I blamed him more for their situation than I did them! There was corruption in him. It was all about the money and I saw him misusing and abusing people in a way that just grieved my heart. So when I found out that he not only was the reason the family was living there, but that he was doing nothing to help them. Instead, he was feeding their habits and moving them to yet another house, keeping their kids in a constant state of being uprooted. And there it was, the rage.
I looked down the street as they climbed on the bus and my heart just broke. I thought, “Lord! Why did I not find out about these people? Why did I concern myself with my own discomfort rather than their souls? Why didn’t I allow Your Spirit to have a greater voice than my flesh?” I had to repent, and repent, and repent some more. If I had known the end from the beginning, I would have treated them completely different. My heart just breaks even now as I think about it, because I wonder, Could my demonstrating the life and love of Christ have made a difference for them and the lives of their children? I will never know. They may not have even been in a place to hear, but the seed would have been planted and somebody would have watered it down the road. I have to live with that even today. Regret. Rage. Repentance. I have looped through these many times over.

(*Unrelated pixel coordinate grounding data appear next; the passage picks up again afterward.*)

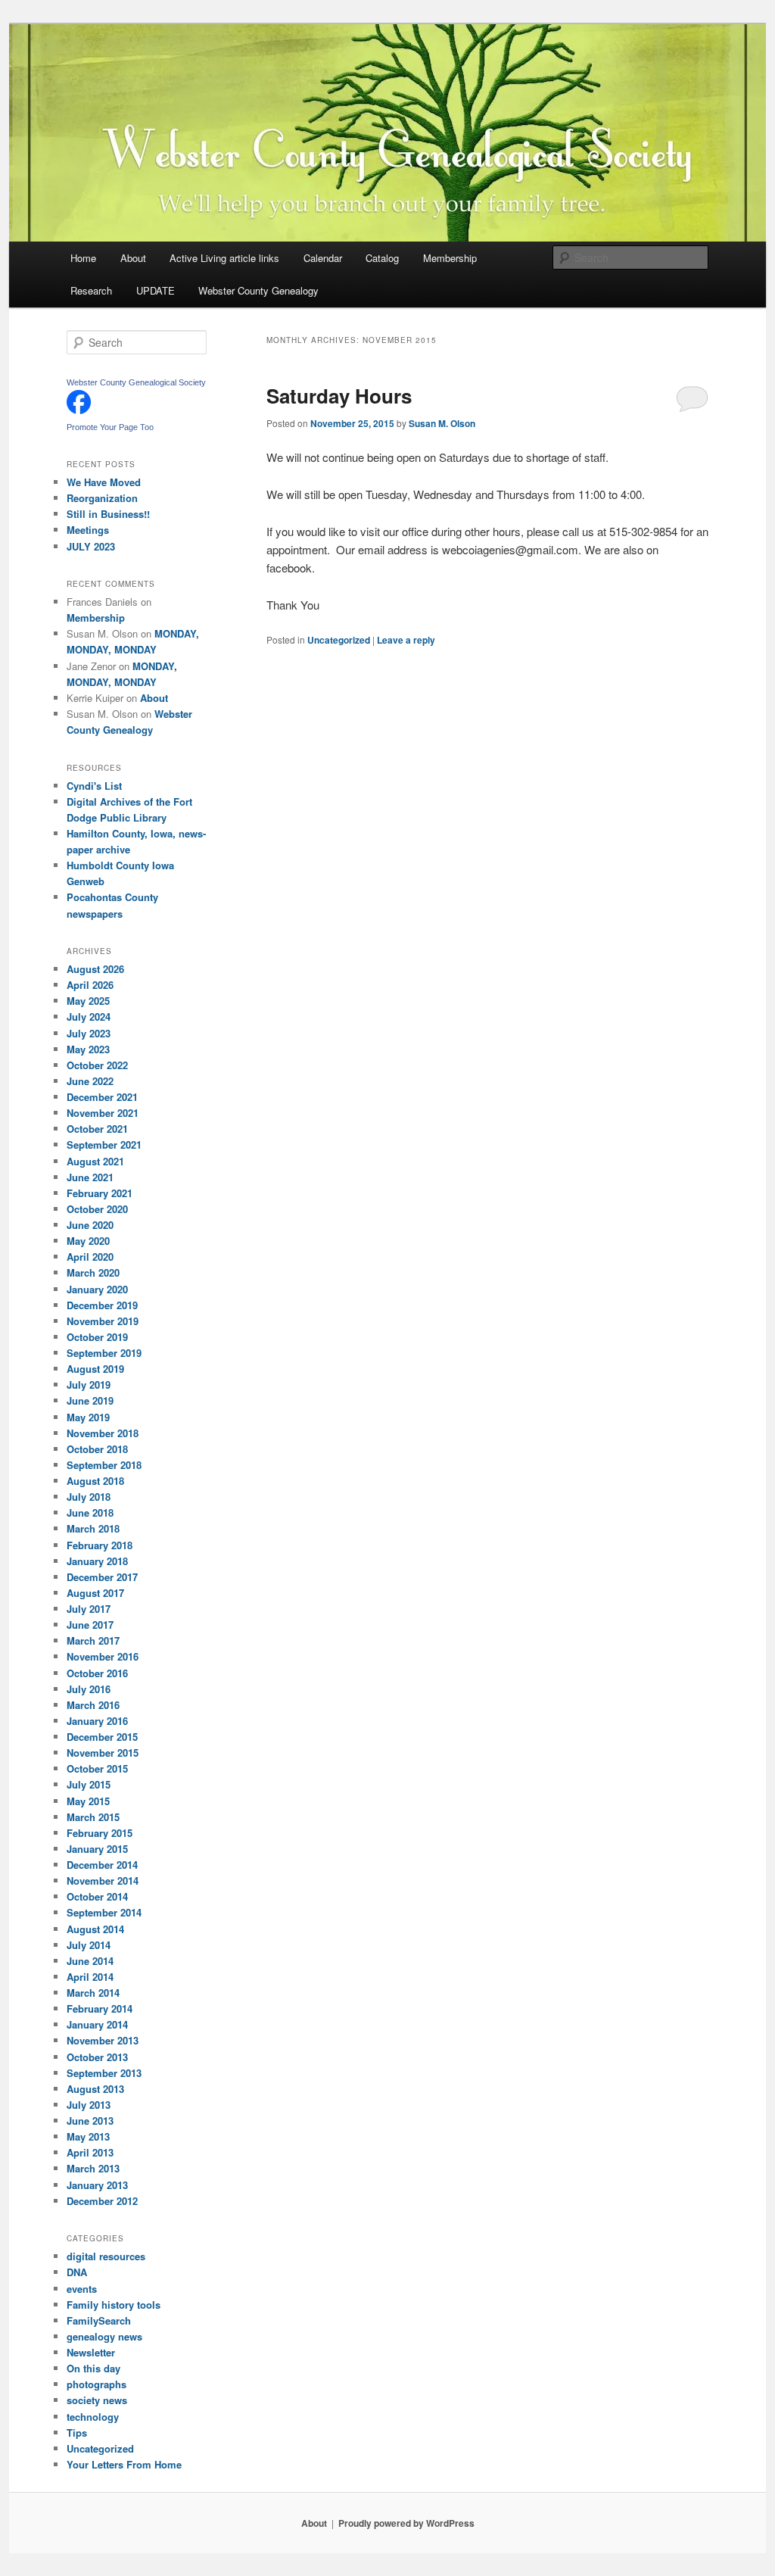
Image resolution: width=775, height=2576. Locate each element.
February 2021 (99, 1193)
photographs (96, 2384)
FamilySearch (99, 2320)
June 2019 (90, 1400)
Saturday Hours (339, 396)
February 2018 (99, 1545)
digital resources (106, 2256)
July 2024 (88, 1016)
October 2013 (97, 2057)
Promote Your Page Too (110, 427)
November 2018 (103, 1433)
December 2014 (102, 1864)
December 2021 (102, 1097)
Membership (450, 258)
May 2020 (88, 1240)
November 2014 (103, 1880)
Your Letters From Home (124, 2464)
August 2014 (95, 1929)
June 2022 (90, 1081)
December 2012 (102, 2201)
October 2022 (97, 1065)
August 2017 (95, 1593)
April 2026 (90, 985)
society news (97, 2400)
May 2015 (88, 1801)
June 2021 (90, 1177)
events (82, 2288)
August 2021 (95, 1161)
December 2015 (102, 1736)
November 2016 (103, 1656)
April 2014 (90, 1976)
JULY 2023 (91, 546)
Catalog (382, 258)
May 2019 (88, 1417)
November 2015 (103, 1752)
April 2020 (90, 1256)
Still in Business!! (108, 514)
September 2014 (104, 1912)
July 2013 (88, 2104)
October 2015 (97, 1768)
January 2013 (97, 2185)
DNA (77, 2272)
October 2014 (97, 1896)
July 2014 (88, 1945)
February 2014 (99, 2008)
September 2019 (104, 1353)
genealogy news (104, 2336)
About (133, 258)
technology (93, 2416)
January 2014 (97, 2024)
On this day (93, 2368)
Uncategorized (338, 640)
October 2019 (97, 1337)
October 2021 (97, 1128)
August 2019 (95, 1368)
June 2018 (90, 1512)
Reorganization (102, 498)
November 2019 (103, 1321)
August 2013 (95, 2089)
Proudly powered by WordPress (406, 2523)
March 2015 (93, 1817)
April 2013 (90, 2152)
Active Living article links (224, 258)
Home (83, 258)
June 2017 (90, 1624)
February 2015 (99, 1833)
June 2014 (90, 1961)
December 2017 (102, 1577)
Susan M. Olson (442, 423)
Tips (77, 2432)
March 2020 (93, 1272)
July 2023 (88, 1033)
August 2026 (95, 969)
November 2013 (103, 2040)
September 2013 (104, 2073)
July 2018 (88, 1496)
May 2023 (88, 1049)
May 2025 (88, 1000)
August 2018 (95, 1481)
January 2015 (97, 1849)
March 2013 (93, 2168)
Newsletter (91, 2352)
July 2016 (88, 1689)
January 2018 (97, 1561)
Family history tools (113, 2304)
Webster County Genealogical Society (136, 382)
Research (91, 290)
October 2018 (97, 1449)
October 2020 (97, 1209)
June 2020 (90, 1225)
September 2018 (104, 1465)
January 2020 (97, 1289)
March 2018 (93, 1528)
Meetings (88, 529)
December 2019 (102, 1305)
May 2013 (88, 2136)
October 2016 (97, 1673)
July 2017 (88, 1608)
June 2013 (90, 2120)
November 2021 (103, 1113)
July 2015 (88, 1784)
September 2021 (104, 1144)
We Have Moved (104, 482)
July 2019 (88, 1384)
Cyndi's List (94, 785)
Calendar (322, 258)
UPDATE (155, 290)
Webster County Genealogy (258, 290)
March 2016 (93, 1705)
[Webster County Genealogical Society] (79, 410)
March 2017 (93, 1640)
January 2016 (97, 1721)
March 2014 (93, 1992)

We will never know who we are going to encounter or even understand the impact we are supposed to have on peoples’ lives until we reach heaven. However, if we remember that we are called to walk in the Spirit and not in the flesh, our deposit into their lives will be one of significance to their future. If we stay in tune with the Spirit and seek His will in our daily lives, we can move and function in the Spirit instead of the flesh. Doing so makes treating our so-called enemies with love much easier because we come to realize that it’s really not about us, is it? It’s about the Spirit of God flowing in and through us in all that we do. We may just be the only one planted in their lives who will show them the path to eternal life in Christ. Often, this example comes through serving them.